Rosie, the chalk pastel you see above, dimension 50 x 65 cm, on Canson Mi-teint paper is one I did while working at Basic Inquiry, a life drawing society based in Vancouver.

I’ve been talking with Chris Miller and his website which is


He inspired me to post this drawing to share with anyone interested in life drawing figures. I realized as I selected this one from my digital art files, that I have not photographed many of the figures because galleries are seldom interested in selling figure drawings. So other work I’ve done has taken priority in the photographic records department. I’ll have to correct that.

For most artists, figure drawing and painting is a building block of art practice. It’s one of the things you must do in the process of formal training.
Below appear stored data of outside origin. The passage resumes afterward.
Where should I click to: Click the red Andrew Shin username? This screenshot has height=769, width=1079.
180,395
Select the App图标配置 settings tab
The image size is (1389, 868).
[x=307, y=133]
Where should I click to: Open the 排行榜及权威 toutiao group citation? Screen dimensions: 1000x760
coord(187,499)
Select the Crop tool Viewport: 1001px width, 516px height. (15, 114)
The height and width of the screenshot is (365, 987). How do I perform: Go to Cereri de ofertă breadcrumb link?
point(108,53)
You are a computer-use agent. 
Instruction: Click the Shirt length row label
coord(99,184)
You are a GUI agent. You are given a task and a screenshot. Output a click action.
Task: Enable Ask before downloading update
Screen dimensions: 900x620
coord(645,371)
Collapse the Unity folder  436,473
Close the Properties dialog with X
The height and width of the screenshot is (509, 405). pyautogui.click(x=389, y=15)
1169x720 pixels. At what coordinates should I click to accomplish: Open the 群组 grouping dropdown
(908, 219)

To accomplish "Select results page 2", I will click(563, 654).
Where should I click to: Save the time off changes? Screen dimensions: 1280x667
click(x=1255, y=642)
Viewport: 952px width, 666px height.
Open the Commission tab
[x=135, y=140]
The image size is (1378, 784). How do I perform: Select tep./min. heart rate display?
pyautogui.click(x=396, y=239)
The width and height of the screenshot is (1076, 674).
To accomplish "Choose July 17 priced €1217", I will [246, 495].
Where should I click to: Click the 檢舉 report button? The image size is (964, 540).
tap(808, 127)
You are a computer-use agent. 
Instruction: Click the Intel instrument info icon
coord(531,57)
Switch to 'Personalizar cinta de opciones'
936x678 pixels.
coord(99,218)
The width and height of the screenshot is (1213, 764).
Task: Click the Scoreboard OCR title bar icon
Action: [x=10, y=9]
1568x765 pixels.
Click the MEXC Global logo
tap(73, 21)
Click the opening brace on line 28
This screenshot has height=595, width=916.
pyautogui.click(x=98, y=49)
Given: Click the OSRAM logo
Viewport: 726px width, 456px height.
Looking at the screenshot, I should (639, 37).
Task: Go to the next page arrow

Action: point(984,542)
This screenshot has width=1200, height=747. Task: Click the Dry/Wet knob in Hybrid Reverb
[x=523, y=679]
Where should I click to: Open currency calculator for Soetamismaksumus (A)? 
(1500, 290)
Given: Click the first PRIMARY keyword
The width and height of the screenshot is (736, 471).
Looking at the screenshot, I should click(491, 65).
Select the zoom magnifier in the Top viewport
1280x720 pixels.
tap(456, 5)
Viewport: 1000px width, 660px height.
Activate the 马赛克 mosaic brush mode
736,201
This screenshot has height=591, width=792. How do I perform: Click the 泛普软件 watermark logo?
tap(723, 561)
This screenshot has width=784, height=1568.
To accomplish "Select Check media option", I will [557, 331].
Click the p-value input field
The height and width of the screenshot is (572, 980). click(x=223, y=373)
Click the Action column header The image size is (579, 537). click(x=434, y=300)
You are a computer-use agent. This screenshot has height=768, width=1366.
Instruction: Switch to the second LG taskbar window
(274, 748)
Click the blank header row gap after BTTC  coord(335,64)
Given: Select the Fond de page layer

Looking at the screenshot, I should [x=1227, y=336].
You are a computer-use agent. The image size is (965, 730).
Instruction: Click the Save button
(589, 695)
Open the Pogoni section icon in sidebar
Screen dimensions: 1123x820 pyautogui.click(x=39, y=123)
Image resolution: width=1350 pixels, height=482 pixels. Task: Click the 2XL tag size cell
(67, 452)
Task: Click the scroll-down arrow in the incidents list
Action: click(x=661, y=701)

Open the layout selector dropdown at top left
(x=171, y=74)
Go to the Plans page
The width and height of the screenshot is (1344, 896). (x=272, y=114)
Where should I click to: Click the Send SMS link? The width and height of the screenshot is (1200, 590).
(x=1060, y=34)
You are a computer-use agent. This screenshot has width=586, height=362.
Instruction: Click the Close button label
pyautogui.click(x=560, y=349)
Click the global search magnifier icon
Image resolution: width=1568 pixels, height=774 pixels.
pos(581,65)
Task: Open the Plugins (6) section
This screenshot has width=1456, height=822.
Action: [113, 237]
It’s almost like doing figure eights and other compulsory figures in skating

In the process, many of us become addicted to the challenge that it presents. Figure Drawing is not easy. There are always arms and legs, hands and feet in the way and they can be devilishly difficult to do convincingly.

The figure is so subtle. It’s rounded and catches light in minute increments of tone.

Putting that on paper, catching the form and personality of the sitter – all of this becomes like a wonderful meditation. An artist can become absorbed in this task for hours, trying to put two dimensionally what the eye sees as three.

How the model stands it for three hours is a miracle. Try sitting for five minutes without moving and you will see what I mean.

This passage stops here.